+++ MATERIAL FOR THIS TASK +++

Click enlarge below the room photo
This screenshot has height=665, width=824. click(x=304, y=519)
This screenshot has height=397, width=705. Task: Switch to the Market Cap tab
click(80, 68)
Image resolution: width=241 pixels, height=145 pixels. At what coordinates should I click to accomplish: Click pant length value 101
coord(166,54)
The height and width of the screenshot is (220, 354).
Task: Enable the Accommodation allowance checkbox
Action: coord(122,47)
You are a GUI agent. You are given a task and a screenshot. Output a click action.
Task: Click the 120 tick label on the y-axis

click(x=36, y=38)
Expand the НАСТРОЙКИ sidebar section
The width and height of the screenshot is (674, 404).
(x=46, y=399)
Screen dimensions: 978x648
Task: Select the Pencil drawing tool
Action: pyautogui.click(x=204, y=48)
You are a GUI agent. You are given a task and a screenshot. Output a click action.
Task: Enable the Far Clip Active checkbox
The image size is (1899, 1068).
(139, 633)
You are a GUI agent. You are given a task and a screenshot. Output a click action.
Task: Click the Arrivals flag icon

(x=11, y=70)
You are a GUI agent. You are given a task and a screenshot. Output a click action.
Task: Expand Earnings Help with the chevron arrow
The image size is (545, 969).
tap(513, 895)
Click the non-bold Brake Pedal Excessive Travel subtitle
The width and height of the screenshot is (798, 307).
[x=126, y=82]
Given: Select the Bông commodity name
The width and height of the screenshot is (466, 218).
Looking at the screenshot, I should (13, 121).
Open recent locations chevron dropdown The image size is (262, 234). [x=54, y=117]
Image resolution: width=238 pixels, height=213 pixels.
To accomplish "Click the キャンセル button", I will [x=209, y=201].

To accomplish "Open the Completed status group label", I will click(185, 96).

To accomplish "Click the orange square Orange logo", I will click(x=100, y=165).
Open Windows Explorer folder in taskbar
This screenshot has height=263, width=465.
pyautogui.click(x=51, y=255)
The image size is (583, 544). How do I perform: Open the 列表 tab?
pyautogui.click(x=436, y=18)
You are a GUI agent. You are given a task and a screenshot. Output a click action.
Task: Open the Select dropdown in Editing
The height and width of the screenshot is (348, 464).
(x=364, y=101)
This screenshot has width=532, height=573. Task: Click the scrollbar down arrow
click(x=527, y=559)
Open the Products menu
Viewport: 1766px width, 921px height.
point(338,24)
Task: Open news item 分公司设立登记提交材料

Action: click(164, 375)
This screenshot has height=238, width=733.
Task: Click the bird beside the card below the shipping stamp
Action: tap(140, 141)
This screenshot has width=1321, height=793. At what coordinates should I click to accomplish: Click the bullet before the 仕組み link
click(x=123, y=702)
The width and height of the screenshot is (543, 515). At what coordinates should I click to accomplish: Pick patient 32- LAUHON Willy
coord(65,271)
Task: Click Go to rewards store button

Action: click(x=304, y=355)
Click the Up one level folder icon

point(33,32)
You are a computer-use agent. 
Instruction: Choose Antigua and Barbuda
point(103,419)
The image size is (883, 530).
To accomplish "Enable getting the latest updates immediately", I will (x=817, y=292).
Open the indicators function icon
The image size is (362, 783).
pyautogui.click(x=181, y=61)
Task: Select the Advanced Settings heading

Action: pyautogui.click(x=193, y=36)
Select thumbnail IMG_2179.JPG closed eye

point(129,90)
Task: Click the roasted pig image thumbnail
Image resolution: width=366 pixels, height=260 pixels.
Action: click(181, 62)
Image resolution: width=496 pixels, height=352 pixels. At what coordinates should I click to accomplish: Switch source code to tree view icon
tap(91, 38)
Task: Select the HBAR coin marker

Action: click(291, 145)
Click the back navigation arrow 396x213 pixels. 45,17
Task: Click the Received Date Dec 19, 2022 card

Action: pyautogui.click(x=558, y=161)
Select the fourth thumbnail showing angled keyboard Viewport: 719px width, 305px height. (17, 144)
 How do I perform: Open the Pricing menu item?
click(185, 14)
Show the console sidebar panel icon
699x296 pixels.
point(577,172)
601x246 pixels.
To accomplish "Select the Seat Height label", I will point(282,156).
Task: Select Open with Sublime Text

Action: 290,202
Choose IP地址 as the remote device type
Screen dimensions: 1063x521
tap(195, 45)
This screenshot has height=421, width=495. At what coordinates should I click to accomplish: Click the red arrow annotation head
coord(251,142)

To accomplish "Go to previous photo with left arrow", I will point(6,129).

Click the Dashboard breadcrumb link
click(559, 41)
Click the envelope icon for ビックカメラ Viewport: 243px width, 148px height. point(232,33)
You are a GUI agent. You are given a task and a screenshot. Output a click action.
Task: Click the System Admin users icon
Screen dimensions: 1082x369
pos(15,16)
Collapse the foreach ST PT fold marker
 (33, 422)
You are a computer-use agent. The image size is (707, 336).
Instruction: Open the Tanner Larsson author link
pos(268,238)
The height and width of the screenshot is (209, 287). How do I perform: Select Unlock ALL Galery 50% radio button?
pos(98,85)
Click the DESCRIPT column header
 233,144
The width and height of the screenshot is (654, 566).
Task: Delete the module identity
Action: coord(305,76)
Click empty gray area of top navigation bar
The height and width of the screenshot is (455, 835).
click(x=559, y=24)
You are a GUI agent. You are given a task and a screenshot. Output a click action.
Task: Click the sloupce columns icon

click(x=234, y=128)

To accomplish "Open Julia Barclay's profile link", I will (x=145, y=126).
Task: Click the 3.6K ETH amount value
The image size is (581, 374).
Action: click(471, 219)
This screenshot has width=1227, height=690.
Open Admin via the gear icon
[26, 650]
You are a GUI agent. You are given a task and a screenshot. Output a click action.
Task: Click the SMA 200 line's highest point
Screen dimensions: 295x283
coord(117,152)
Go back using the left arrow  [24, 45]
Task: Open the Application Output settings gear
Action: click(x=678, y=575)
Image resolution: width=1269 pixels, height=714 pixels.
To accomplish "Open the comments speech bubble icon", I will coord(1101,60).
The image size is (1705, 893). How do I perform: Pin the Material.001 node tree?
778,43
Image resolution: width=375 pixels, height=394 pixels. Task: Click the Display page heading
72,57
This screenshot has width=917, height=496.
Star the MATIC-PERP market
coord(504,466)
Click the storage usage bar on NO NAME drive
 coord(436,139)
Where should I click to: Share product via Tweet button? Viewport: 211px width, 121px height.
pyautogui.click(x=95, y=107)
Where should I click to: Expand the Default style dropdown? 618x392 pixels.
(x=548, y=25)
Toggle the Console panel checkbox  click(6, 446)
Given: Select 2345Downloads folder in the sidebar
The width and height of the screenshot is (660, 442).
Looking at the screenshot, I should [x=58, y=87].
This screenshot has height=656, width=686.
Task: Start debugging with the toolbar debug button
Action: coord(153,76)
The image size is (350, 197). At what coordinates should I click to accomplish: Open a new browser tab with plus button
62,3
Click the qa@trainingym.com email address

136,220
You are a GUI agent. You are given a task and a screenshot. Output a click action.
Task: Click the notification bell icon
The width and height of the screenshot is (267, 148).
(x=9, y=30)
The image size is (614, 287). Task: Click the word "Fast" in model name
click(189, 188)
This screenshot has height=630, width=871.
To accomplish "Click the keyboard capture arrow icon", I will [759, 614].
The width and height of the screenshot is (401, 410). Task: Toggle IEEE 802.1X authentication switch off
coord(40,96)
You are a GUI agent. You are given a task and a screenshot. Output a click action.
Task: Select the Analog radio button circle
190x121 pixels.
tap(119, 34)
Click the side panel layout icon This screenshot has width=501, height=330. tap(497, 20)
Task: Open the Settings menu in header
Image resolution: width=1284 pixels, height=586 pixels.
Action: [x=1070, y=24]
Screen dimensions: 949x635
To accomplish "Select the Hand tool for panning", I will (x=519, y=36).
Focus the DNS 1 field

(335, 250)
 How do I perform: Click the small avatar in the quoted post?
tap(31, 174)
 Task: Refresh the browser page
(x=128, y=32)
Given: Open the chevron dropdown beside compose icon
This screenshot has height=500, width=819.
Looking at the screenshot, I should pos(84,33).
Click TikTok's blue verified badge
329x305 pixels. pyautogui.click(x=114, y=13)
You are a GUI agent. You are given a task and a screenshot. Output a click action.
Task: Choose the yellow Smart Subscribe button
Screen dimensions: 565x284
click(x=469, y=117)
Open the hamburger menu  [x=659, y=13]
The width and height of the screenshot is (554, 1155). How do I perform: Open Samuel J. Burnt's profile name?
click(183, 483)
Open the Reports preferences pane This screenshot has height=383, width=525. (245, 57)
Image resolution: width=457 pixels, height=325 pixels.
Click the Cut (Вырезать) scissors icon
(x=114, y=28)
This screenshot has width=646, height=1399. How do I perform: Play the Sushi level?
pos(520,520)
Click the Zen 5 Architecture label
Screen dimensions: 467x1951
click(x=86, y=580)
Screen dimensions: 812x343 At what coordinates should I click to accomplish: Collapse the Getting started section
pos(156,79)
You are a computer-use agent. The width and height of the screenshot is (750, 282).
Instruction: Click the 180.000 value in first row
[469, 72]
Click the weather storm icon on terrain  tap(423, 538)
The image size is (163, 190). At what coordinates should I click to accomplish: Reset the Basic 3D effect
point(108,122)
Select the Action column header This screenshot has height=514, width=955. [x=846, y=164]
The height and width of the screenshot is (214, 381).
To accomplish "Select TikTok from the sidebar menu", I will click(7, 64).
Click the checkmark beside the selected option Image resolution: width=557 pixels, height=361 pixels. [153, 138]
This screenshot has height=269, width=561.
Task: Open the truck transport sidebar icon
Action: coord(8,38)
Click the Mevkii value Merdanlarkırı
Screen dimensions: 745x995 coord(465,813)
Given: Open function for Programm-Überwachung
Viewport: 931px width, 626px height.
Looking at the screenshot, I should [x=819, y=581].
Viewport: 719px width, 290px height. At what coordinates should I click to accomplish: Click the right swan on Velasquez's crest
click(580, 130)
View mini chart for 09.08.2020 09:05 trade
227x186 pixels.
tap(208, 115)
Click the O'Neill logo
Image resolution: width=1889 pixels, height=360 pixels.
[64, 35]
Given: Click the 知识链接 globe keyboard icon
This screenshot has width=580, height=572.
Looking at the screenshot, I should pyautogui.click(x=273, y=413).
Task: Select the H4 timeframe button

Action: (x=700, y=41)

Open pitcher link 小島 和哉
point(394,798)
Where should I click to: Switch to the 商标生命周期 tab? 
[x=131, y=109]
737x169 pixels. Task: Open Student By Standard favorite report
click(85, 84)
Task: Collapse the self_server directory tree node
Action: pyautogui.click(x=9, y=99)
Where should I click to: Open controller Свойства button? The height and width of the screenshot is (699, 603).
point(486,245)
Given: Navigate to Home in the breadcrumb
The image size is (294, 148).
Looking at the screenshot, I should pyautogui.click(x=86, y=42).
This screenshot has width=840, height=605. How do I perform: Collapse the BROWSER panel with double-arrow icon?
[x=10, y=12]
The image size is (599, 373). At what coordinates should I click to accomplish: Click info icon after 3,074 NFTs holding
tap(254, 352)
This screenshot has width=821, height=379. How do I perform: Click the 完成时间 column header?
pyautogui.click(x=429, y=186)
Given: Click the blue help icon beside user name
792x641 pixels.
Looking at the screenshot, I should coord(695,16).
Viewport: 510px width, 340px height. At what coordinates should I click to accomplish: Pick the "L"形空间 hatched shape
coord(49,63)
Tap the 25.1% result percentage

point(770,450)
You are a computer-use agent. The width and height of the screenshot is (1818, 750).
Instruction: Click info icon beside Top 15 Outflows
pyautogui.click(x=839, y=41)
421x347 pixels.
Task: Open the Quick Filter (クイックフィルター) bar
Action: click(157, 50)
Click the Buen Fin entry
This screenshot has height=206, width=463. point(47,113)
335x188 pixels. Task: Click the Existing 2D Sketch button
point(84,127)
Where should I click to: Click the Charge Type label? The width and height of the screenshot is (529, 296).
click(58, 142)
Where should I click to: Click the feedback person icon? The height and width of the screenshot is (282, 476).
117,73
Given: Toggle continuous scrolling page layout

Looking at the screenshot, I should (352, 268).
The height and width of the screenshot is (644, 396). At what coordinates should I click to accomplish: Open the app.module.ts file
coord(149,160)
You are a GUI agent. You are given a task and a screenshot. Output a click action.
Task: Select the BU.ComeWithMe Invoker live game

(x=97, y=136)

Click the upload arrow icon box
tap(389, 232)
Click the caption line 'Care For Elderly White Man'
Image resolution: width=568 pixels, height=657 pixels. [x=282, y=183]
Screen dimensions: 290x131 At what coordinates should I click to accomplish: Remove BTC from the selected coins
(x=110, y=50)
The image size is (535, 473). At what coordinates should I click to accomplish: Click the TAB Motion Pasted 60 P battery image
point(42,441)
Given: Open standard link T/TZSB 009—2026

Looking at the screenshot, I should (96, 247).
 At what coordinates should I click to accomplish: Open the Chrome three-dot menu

+++

§ **PROBLEM TO SOLVE**: Check each line of the records for "chevron" and copy the ones that contain it.

§ **TASK RESULT**:
Task: Expand Earnings Help with the chevron arrow
Open recent locations chevron dropdown The image size is (262, 234). [x=54, y=117]
Given: Open the chevron dropdown beside compose icon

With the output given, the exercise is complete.